**COMPITI DA SVOLGERE**:
1. In base al testo su Giorgio Morandi, spiega in una o due frasi per quali opere l'artista è diventato celebre.
2. Elenca tutti gli oggetti che, secondo il testo su Giorgio Morandi, compaiono nelle nature morte che hanno reso celebre l'artista.
3. Rispondi alle seguenti domande sul testo su Giorgio Morandi, una per riga:
(a) In quale anno Morandi si iscrisse all'Accademia di belle arti?
(b) In quale via di Bologna si trovava il suo piccolo atelier?
(c) Con quale opera e in quale anno iniziò il suo catalogo ufficiale?

Un padre dell’arte contemporanea italiana, così si può ridurre all’essenza Giorgio Morandi (Bologna 1890-1964). Pittore e incisore, è diventato celebre per le sue nature morte con tazze, bottiglie e vasellame. La sua è una pittura calma e contemplativa, ricca di poesia. L’artista visse tutta la vita a Bologna, sua città natale. Già da piccolo espresse un forte interesse verso la pittura. Si iscrisse nel 1907 all’Accademia di belle arti della città e cominciò a dipingere paesaggi, anche se poi finì per specializzarsi quasi esclusivamente in nature morte. Il catalogo ufficiale di Morandi iniziò nel 1911 con un Paesaggio che sottolinea l’attenzione del pittore al semplificare, al cercare pochi elementi essenziali. Presto l’artista si impose una vita appartata, legata al piccolo atelier di via Fondazza a Bologna. La sua arte, calma e immobile, si distinse rispetto al clamore causato dai diversi movimenti artistici moderni a lui contemporanei.

**MATERIALE FORNITO**:
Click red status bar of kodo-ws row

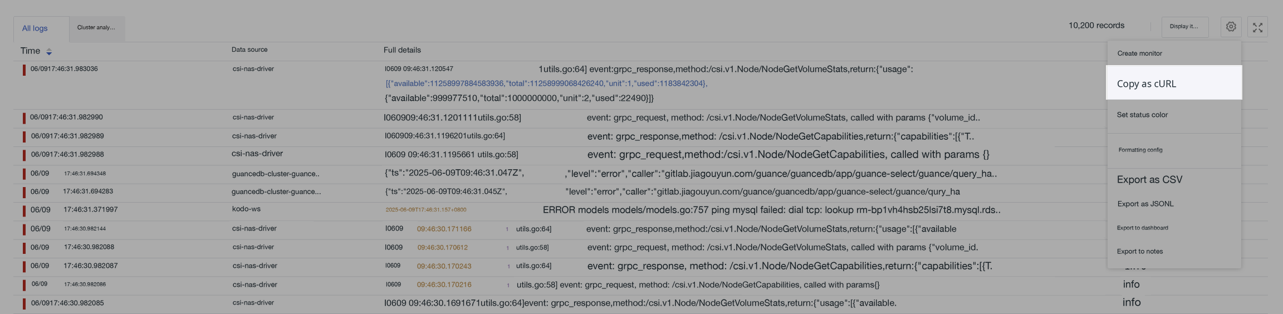click(24, 211)
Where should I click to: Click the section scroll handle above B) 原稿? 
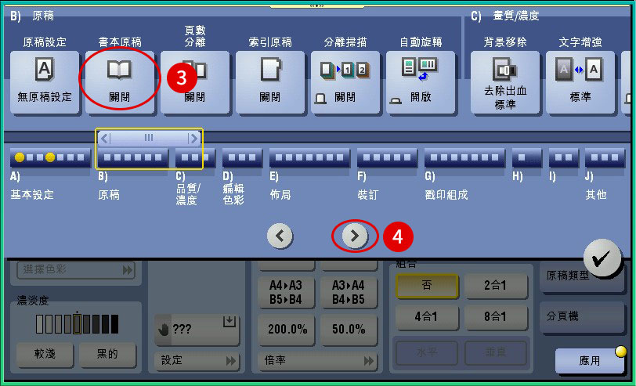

**SOLUZIONI DEI COMPITI**:
1. Morandi è diventato celebre per le sue nature morte con tazze, bottiglie e vasellame.

2.
- tazze
- bottiglie
- vasellame

3.
(a) Nel 1907.
(b) In via Fondazza.
(c) Con un Paesaggio, nel 1911.